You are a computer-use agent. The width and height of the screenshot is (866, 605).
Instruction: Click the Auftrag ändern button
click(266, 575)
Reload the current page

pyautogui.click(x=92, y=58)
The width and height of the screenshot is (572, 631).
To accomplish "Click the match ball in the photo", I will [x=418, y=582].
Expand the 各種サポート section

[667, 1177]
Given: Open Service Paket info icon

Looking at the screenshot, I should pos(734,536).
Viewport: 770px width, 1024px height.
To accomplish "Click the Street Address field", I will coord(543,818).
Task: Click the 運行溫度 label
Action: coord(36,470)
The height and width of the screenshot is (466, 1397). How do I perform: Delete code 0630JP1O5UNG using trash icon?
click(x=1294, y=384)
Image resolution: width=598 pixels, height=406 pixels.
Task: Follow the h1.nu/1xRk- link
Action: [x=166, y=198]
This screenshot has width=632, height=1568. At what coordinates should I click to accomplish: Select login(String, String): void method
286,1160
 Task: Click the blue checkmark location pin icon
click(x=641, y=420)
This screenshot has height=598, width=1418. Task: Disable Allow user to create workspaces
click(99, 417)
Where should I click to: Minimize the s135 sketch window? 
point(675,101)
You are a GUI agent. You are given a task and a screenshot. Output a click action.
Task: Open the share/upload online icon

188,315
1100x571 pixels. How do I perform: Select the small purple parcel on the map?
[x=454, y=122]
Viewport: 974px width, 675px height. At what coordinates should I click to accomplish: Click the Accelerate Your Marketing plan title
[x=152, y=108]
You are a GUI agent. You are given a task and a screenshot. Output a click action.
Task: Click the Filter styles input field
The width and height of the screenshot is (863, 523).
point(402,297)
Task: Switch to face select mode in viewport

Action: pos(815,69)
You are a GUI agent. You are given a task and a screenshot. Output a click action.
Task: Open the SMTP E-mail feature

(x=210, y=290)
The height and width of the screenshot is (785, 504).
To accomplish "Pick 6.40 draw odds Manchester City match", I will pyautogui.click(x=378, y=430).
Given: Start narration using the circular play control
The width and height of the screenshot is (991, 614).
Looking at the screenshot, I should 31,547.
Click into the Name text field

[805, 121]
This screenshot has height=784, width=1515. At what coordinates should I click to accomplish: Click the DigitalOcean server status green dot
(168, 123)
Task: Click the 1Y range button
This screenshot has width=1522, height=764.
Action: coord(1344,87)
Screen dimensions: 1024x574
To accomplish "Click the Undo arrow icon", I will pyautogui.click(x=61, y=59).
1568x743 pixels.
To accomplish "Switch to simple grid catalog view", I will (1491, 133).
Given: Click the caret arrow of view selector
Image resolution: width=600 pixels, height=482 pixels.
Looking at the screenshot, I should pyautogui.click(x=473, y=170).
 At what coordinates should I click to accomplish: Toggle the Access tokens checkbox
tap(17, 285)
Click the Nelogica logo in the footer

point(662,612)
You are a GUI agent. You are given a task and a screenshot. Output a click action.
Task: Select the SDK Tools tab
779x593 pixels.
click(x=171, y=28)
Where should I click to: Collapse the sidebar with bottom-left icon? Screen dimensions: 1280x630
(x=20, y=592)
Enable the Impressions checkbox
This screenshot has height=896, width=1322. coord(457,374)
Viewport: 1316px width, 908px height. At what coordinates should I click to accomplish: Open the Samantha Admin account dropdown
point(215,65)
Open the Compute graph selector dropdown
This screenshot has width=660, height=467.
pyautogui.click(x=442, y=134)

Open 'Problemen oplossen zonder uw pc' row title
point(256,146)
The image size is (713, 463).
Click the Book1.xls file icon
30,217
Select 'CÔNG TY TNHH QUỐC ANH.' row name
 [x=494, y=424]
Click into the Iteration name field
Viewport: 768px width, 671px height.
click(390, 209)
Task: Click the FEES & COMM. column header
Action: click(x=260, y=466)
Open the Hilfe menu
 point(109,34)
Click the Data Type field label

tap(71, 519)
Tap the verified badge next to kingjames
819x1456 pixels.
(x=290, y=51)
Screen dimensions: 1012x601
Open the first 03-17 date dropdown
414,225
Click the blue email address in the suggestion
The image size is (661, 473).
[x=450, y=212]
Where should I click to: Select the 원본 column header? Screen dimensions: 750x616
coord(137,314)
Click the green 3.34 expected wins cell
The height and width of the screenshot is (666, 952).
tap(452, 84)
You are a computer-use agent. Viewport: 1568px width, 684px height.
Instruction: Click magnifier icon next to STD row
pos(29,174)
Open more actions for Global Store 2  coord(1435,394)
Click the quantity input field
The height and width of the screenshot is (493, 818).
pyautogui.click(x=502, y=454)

--------

The full material has to be written out again exactly as shown.

You are a computer-use agent. The width and height of the screenshot is (866, 605).
Instruction: Click the Auftrag ändern button
click(266, 575)
Reload the current page

pyautogui.click(x=92, y=58)
The width and height of the screenshot is (572, 631).
To accomplish "Click the match ball in the photo", I will [x=418, y=582].
Expand the 各種サポート section

[667, 1177]
Given: Open Service Paket info icon

Looking at the screenshot, I should pos(734,536).
Viewport: 770px width, 1024px height.
To accomplish "Click the Street Address field", I will coord(543,818).
Task: Click the 運行溫度 label
Action: coord(36,470)
The height and width of the screenshot is (466, 1397). How do I perform: Delete code 0630JP1O5UNG using trash icon?
click(x=1294, y=384)
Image resolution: width=598 pixels, height=406 pixels.
Task: Follow the h1.nu/1xRk- link
Action: [x=166, y=198]
This screenshot has width=632, height=1568. At what coordinates should I click to accomplish: Select login(String, String): void method
286,1160
 Task: Click the blue checkmark location pin icon
click(x=641, y=420)
This screenshot has height=598, width=1418. Task: Disable Allow user to create workspaces
click(99, 417)
Where should I click to: Minimize the s135 sketch window? 
point(675,101)
You are a GUI agent. You are given a task and a screenshot. Output a click action.
Task: Open the share/upload online icon

188,315
1100x571 pixels. How do I perform: Select the small purple parcel on the map?
[x=454, y=122]
Viewport: 974px width, 675px height. At what coordinates should I click to accomplish: Click the Accelerate Your Marketing plan title
[x=152, y=108]
You are a GUI agent. You are given a task and a screenshot. Output a click action.
Task: Click the Filter styles input field
The width and height of the screenshot is (863, 523).
point(402,297)
Task: Switch to face select mode in viewport

Action: pos(815,69)
You are a GUI agent. You are given a task and a screenshot. Output a click action.
Task: Open the SMTP E-mail feature

(x=210, y=290)
The height and width of the screenshot is (785, 504).
To accomplish "Pick 6.40 draw odds Manchester City match", I will pyautogui.click(x=378, y=430).
Given: Start narration using the circular play control
The width and height of the screenshot is (991, 614).
Looking at the screenshot, I should 31,547.
Click into the Name text field

[805, 121]
This screenshot has height=784, width=1515. At what coordinates should I click to accomplish: Click the DigitalOcean server status green dot
(168, 123)
Task: Click the 1Y range button
This screenshot has width=1522, height=764.
Action: coord(1344,87)
Screen dimensions: 1024x574
To accomplish "Click the Undo arrow icon", I will pyautogui.click(x=61, y=59).
1568x743 pixels.
To accomplish "Switch to simple grid catalog view", I will (1491, 133).
Given: Click the caret arrow of view selector
Image resolution: width=600 pixels, height=482 pixels.
Looking at the screenshot, I should pyautogui.click(x=473, y=170).
 At what coordinates should I click to accomplish: Toggle the Access tokens checkbox
tap(17, 285)
Click the Nelogica logo in the footer

point(662,612)
You are a GUI agent. You are given a task and a screenshot. Output a click action.
Task: Select the SDK Tools tab
779x593 pixels.
click(x=171, y=28)
Where should I click to: Collapse the sidebar with bottom-left icon? Screen dimensions: 1280x630
(x=20, y=592)
Enable the Impressions checkbox
This screenshot has height=896, width=1322. coord(457,374)
Viewport: 1316px width, 908px height. At what coordinates should I click to accomplish: Open the Samantha Admin account dropdown
point(215,65)
Open the Compute graph selector dropdown
This screenshot has width=660, height=467.
pyautogui.click(x=442, y=134)

Open 'Problemen oplossen zonder uw pc' row title
point(256,146)
The image size is (713, 463).
Click the Book1.xls file icon
30,217
Select 'CÔNG TY TNHH QUỐC ANH.' row name
 [x=494, y=424]
Click into the Iteration name field
Viewport: 768px width, 671px height.
click(390, 209)
Task: Click the FEES & COMM. column header
Action: click(x=260, y=466)
Open the Hilfe menu
 point(109,34)
Click the Data Type field label

tap(71, 519)
Tap the verified badge next to kingjames
819x1456 pixels.
(x=290, y=51)
Screen dimensions: 1012x601
Open the first 03-17 date dropdown
414,225
Click the blue email address in the suggestion
The image size is (661, 473).
[x=450, y=212]
Where should I click to: Select the 원본 column header? Screen dimensions: 750x616
coord(137,314)
Click the green 3.34 expected wins cell
The height and width of the screenshot is (666, 952).
tap(452, 84)
You are a computer-use agent. Viewport: 1568px width, 684px height.
Instruction: Click magnifier icon next to STD row
pos(29,174)
Open more actions for Global Store 2  coord(1435,394)
Click the quantity input field
The height and width of the screenshot is (493, 818).
pyautogui.click(x=502, y=454)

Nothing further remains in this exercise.